• [INFORMATION]
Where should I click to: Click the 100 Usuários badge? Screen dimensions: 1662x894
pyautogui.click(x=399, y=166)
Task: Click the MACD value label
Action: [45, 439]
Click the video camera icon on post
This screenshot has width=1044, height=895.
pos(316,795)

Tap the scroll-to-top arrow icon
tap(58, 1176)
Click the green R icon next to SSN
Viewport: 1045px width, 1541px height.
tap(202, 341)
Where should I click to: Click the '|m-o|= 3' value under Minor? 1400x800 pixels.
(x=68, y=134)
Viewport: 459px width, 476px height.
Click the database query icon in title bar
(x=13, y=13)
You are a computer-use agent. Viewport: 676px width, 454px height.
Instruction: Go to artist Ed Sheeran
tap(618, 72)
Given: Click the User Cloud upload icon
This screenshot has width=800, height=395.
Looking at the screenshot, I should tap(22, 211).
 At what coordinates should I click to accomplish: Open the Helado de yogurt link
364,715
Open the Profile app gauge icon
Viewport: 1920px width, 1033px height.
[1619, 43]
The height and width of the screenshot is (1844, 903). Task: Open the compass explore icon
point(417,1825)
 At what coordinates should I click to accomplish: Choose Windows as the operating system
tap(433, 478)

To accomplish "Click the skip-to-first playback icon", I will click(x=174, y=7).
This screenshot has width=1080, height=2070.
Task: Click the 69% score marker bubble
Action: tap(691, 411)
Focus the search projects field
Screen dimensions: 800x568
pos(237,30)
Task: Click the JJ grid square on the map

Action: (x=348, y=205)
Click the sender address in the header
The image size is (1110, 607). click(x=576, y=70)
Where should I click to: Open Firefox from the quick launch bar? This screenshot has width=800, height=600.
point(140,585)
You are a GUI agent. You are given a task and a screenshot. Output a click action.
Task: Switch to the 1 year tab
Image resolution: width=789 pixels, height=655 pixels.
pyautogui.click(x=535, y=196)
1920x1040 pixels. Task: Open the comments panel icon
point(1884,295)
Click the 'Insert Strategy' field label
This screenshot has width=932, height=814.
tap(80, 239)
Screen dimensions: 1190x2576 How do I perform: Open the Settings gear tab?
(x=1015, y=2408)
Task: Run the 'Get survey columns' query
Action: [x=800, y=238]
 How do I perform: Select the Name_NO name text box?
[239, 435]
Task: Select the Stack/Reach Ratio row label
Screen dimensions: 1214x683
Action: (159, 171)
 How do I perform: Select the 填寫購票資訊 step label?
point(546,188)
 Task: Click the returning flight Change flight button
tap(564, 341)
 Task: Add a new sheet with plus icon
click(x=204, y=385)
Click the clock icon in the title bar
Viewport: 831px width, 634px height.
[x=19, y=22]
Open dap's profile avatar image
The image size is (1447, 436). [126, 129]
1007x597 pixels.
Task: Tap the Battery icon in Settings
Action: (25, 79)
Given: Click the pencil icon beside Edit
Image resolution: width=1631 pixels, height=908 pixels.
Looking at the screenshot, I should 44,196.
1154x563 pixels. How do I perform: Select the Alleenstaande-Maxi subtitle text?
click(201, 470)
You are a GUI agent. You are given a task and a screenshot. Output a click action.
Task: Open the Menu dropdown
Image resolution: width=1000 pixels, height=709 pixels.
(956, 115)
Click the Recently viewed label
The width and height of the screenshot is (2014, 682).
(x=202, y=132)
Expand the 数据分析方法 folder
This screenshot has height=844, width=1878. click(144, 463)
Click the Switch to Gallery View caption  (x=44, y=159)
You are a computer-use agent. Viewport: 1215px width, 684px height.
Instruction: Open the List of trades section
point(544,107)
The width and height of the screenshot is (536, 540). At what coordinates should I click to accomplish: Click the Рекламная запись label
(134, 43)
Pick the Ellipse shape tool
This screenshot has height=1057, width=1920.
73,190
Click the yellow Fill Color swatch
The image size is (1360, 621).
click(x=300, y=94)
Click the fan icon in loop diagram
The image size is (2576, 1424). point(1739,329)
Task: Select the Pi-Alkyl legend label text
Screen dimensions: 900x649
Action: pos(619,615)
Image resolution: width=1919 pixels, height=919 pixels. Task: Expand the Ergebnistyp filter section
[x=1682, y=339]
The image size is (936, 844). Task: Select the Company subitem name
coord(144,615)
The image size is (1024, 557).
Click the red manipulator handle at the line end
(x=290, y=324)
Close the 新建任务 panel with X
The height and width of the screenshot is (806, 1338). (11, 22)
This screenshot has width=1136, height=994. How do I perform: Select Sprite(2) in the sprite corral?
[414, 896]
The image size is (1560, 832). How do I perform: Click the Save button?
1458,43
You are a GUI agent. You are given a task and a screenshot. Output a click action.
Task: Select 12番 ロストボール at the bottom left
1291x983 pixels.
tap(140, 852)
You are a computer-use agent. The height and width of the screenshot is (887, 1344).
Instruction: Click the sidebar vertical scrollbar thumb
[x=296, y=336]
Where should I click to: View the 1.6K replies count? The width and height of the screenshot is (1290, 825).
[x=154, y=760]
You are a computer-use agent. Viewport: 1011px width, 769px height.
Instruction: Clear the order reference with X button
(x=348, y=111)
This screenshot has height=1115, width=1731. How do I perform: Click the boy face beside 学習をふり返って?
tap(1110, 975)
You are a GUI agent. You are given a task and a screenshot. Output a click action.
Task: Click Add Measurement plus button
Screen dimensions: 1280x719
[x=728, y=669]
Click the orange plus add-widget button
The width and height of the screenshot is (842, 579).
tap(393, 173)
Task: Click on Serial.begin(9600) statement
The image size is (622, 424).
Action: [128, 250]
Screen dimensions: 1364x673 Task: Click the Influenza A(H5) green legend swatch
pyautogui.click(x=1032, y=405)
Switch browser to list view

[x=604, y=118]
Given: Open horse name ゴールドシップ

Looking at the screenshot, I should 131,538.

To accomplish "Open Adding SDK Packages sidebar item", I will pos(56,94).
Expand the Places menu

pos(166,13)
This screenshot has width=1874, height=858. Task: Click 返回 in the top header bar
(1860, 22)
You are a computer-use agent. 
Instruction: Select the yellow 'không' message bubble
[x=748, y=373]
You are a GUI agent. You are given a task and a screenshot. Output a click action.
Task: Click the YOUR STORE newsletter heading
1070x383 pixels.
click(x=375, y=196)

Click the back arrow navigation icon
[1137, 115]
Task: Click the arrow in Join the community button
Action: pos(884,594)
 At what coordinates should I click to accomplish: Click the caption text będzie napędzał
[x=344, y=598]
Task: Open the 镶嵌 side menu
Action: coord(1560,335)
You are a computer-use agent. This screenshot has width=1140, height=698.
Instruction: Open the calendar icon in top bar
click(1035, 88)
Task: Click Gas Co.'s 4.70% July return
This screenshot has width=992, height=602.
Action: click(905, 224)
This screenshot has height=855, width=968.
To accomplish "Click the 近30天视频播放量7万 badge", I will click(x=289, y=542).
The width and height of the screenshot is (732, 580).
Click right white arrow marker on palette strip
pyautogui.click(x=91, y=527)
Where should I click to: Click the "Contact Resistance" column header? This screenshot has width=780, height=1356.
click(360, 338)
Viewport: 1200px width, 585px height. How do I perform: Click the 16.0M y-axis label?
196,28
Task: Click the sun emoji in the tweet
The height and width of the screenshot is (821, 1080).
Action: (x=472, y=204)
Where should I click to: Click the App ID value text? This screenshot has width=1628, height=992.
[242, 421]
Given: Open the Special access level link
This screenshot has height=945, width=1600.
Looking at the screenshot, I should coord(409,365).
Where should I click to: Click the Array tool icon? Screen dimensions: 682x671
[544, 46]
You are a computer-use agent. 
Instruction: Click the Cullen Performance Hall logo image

• [DESCRIPTION OF THE TASK]
Exact copy required. Retype all of the entries word for word.

• [EXERCISE RESPONSE]
Where should I click to: Click the 100 Usuários badge? Screen dimensions: 1662x894
pyautogui.click(x=399, y=166)
Task: Click the MACD value label
Action: [45, 439]
Click the video camera icon on post
This screenshot has width=1044, height=895.
pos(316,795)

Tap the scroll-to-top arrow icon
tap(58, 1176)
Click the green R icon next to SSN
Viewport: 1045px width, 1541px height.
tap(202, 341)
Where should I click to: Click the '|m-o|= 3' value under Minor? 1400x800 pixels.
(x=68, y=134)
Viewport: 459px width, 476px height.
Click the database query icon in title bar
(x=13, y=13)
You are a computer-use agent. Viewport: 676px width, 454px height.
Instruction: Go to artist Ed Sheeran
tap(618, 72)
Given: Click the User Cloud upload icon
This screenshot has width=800, height=395.
Looking at the screenshot, I should tap(22, 211).
 At what coordinates should I click to accomplish: Open the Helado de yogurt link
364,715
Open the Profile app gauge icon
Viewport: 1920px width, 1033px height.
[1619, 43]
The height and width of the screenshot is (1844, 903). Task: Open the compass explore icon
point(417,1825)
 At what coordinates should I click to accomplish: Choose Windows as the operating system
tap(433, 478)

To accomplish "Click the skip-to-first playback icon", I will click(x=174, y=7).
This screenshot has width=1080, height=2070.
Task: Click the 69% score marker bubble
Action: tap(691, 411)
Focus the search projects field
Screen dimensions: 800x568
pos(237,30)
Task: Click the JJ grid square on the map

Action: (x=348, y=205)
Click the sender address in the header
The image size is (1110, 607). click(x=576, y=70)
Where should I click to: Open Firefox from the quick launch bar? This screenshot has width=800, height=600.
point(140,585)
You are a GUI agent. You are given a task and a screenshot. Output a click action.
Task: Switch to the 1 year tab
Image resolution: width=789 pixels, height=655 pixels.
pyautogui.click(x=535, y=196)
1920x1040 pixels. Task: Open the comments panel icon
point(1884,295)
Click the 'Insert Strategy' field label
This screenshot has width=932, height=814.
tap(80, 239)
Screen dimensions: 1190x2576 How do I perform: Open the Settings gear tab?
(x=1015, y=2408)
Task: Run the 'Get survey columns' query
Action: [x=800, y=238]
 How do I perform: Select the Name_NO name text box?
[239, 435]
Task: Select the Stack/Reach Ratio row label
Screen dimensions: 1214x683
Action: (159, 171)
 How do I perform: Select the 填寫購票資訊 step label?
point(546,188)
 Task: Click the returning flight Change flight button
tap(564, 341)
 Task: Add a new sheet with plus icon
click(x=204, y=385)
Click the clock icon in the title bar
Viewport: 831px width, 634px height.
[x=19, y=22]
Open dap's profile avatar image
The image size is (1447, 436). [126, 129]
1007x597 pixels.
Task: Tap the Battery icon in Settings
Action: (25, 79)
Given: Click the pencil icon beside Edit
Image resolution: width=1631 pixels, height=908 pixels.
Looking at the screenshot, I should 44,196.
1154x563 pixels. How do I perform: Select the Alleenstaande-Maxi subtitle text?
click(201, 470)
You are a GUI agent. You are given a task and a screenshot. Output a click action.
Task: Open the Menu dropdown
Image resolution: width=1000 pixels, height=709 pixels.
(956, 115)
Click the Recently viewed label
The width and height of the screenshot is (2014, 682).
(x=202, y=132)
Expand the 数据分析方法 folder
This screenshot has height=844, width=1878. click(144, 463)
Click the Switch to Gallery View caption  (x=44, y=159)
You are a computer-use agent. Viewport: 1215px width, 684px height.
Instruction: Open the List of trades section
point(544,107)
The width and height of the screenshot is (536, 540). At what coordinates should I click to accomplish: Click the Рекламная запись label
(134, 43)
Pick the Ellipse shape tool
This screenshot has height=1057, width=1920.
73,190
Click the yellow Fill Color swatch
The image size is (1360, 621).
click(x=300, y=94)
Click the fan icon in loop diagram
The image size is (2576, 1424). point(1739,329)
Task: Select the Pi-Alkyl legend label text
Screen dimensions: 900x649
Action: pos(619,615)
Image resolution: width=1919 pixels, height=919 pixels. Task: Expand the Ergebnistyp filter section
[x=1682, y=339]
The image size is (936, 844). Task: Select the Company subitem name
coord(144,615)
The image size is (1024, 557).
Click the red manipulator handle at the line end
(x=290, y=324)
Close the 新建任务 panel with X
The height and width of the screenshot is (806, 1338). (11, 22)
This screenshot has width=1136, height=994. How do I perform: Select Sprite(2) in the sprite corral?
[414, 896]
The image size is (1560, 832). How do I perform: Click the Save button?
1458,43
You are a GUI agent. You are given a task and a screenshot. Output a click action.
Task: Select 12番 ロストボール at the bottom left
1291x983 pixels.
tap(140, 852)
You are a computer-use agent. The height and width of the screenshot is (887, 1344).
Instruction: Click the sidebar vertical scrollbar thumb
[x=296, y=336]
Where should I click to: View the 1.6K replies count? The width and height of the screenshot is (1290, 825).
[x=154, y=760]
You are a computer-use agent. Viewport: 1011px width, 769px height.
Instruction: Clear the order reference with X button
(x=348, y=111)
This screenshot has height=1115, width=1731. How do I perform: Click the boy face beside 学習をふり返って?
tap(1110, 975)
You are a GUI agent. You are given a task and a screenshot. Output a click action.
Task: Click Add Measurement plus button
Screen dimensions: 1280x719
[x=728, y=669]
Click the orange plus add-widget button
The width and height of the screenshot is (842, 579).
tap(393, 173)
Task: Click on Serial.begin(9600) statement
The image size is (622, 424).
Action: [128, 250]
Screen dimensions: 1364x673 Task: Click the Influenza A(H5) green legend swatch
pyautogui.click(x=1032, y=405)
Switch browser to list view

[x=604, y=118]
Given: Open horse name ゴールドシップ

Looking at the screenshot, I should 131,538.

To accomplish "Open Adding SDK Packages sidebar item", I will pos(56,94).
Expand the Places menu

pos(166,13)
This screenshot has width=1874, height=858. Task: Click 返回 in the top header bar
(1860, 22)
You are a computer-use agent. 
Instruction: Select the yellow 'không' message bubble
[x=748, y=373]
You are a GUI agent. You are given a task and a screenshot. Output a click action.
Task: Click the YOUR STORE newsletter heading
1070x383 pixels.
click(x=375, y=196)

Click the back arrow navigation icon
[1137, 115]
Task: Click the arrow in Join the community button
Action: pos(884,594)
 At what coordinates should I click to accomplish: Click the caption text będzie napędzał
[x=344, y=598]
Task: Open the 镶嵌 side menu
Action: coord(1560,335)
You are a computer-use agent. This screenshot has width=1140, height=698.
Instruction: Open the calendar icon in top bar
click(1035, 88)
Task: Click Gas Co.'s 4.70% July return
This screenshot has width=992, height=602.
Action: click(905, 224)
This screenshot has height=855, width=968.
To accomplish "Click the 近30天视频播放量7万 badge", I will click(x=289, y=542).
The width and height of the screenshot is (732, 580).
Click right white arrow marker on palette strip
pyautogui.click(x=91, y=527)
Where should I click to: Click the "Contact Resistance" column header? This screenshot has width=780, height=1356.
click(360, 338)
Viewport: 1200px width, 585px height. How do I perform: Click the 16.0M y-axis label?
196,28
Task: Click the sun emoji in the tweet
The height and width of the screenshot is (821, 1080).
Action: (x=472, y=204)
Where should I click to: Click the App ID value text? This screenshot has width=1628, height=992.
[242, 421]
Given: Open the Special access level link
This screenshot has height=945, width=1600.
Looking at the screenshot, I should coord(409,365).
Where should I click to: Click the Array tool icon? Screen dimensions: 682x671
[544, 46]
You are a computer-use agent. 
Instruction: Click the Cullen Performance Hall logo image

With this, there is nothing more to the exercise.